One of the most important deals she’s negotiating these days though, is a deal many up and down the country will relate to - parenting a teenage daughter.
“Any parent of a teenage daughter will tell you there are some difficult times,” she says, laughing.
“I still look at my daughter and see her as six,” she adds of her 18-year-old. “She sees herself as an independent, feisty woman who can do what she wants. It’s getting that balance between adult and child, it’s really difficult.”
It’s difficult to imagine Brady, 45, as anything but mega bright, but she’s convinced that her achievements are more about hard work, good attitude and good fortune.
“When I left school at 18, all I really had were my core values,” by which she means, “things like determination, enthusiasm, the ability to work hard, the ability to mix”.
Her immense drive is put down to a childhood spent at boarding school, where “nothing’s your own”.

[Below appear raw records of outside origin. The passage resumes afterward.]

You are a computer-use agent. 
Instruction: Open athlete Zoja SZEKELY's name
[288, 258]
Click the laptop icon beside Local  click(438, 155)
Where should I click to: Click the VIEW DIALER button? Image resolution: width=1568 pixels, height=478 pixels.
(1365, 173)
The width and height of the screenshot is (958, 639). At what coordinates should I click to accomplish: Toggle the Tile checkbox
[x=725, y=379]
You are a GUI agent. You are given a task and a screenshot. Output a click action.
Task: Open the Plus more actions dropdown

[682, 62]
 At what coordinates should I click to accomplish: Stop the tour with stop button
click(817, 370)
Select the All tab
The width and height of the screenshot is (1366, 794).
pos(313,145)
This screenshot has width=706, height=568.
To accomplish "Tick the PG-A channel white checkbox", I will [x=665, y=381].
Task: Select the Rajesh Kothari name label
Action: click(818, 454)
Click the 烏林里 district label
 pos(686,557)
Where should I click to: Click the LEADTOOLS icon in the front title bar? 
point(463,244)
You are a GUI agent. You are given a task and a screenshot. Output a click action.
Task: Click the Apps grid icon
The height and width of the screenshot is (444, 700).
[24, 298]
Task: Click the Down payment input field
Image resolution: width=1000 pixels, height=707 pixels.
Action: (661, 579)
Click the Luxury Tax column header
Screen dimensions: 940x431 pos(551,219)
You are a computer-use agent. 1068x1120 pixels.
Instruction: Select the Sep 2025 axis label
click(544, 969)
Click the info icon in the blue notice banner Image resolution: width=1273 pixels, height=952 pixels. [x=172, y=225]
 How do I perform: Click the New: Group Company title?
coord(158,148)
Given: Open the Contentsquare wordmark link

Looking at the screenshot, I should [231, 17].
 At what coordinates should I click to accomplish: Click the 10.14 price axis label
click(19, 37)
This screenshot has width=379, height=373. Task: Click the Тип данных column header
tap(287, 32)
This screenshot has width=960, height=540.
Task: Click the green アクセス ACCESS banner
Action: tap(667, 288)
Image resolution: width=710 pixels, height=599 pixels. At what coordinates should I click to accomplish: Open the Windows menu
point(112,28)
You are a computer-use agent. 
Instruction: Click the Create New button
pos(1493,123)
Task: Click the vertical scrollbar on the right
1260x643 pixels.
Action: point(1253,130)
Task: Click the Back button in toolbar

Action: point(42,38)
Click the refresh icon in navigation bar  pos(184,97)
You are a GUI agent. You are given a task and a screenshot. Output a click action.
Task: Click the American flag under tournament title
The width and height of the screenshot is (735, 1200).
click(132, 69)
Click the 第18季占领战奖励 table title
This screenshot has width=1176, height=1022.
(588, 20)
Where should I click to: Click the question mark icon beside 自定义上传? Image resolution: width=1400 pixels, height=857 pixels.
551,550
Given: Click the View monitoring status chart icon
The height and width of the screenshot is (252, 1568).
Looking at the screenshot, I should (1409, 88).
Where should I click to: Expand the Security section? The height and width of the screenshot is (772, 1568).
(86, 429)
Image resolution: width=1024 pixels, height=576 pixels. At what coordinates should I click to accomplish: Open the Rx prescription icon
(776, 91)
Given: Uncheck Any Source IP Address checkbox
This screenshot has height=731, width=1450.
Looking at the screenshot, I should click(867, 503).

“Someone tells you when to get up, when to go to bed, when to eat, what to eat; it can be very oppressive. When I was younger, the only ambition I had was to be independent, so that I would be deciding what I ate, when I took a bath...”
Of course, she’s put a lot of hours in over the years; still does. She stays in London four nights a week and will work long hours, often “into the night”, so that she can be at home - in the village of Knowle near Birmingham - on Friday, Saturdays and Sundays.
If she’s not at the football, these weekends are “all about spending time with the family, relaxing, cooking - I love to cook”.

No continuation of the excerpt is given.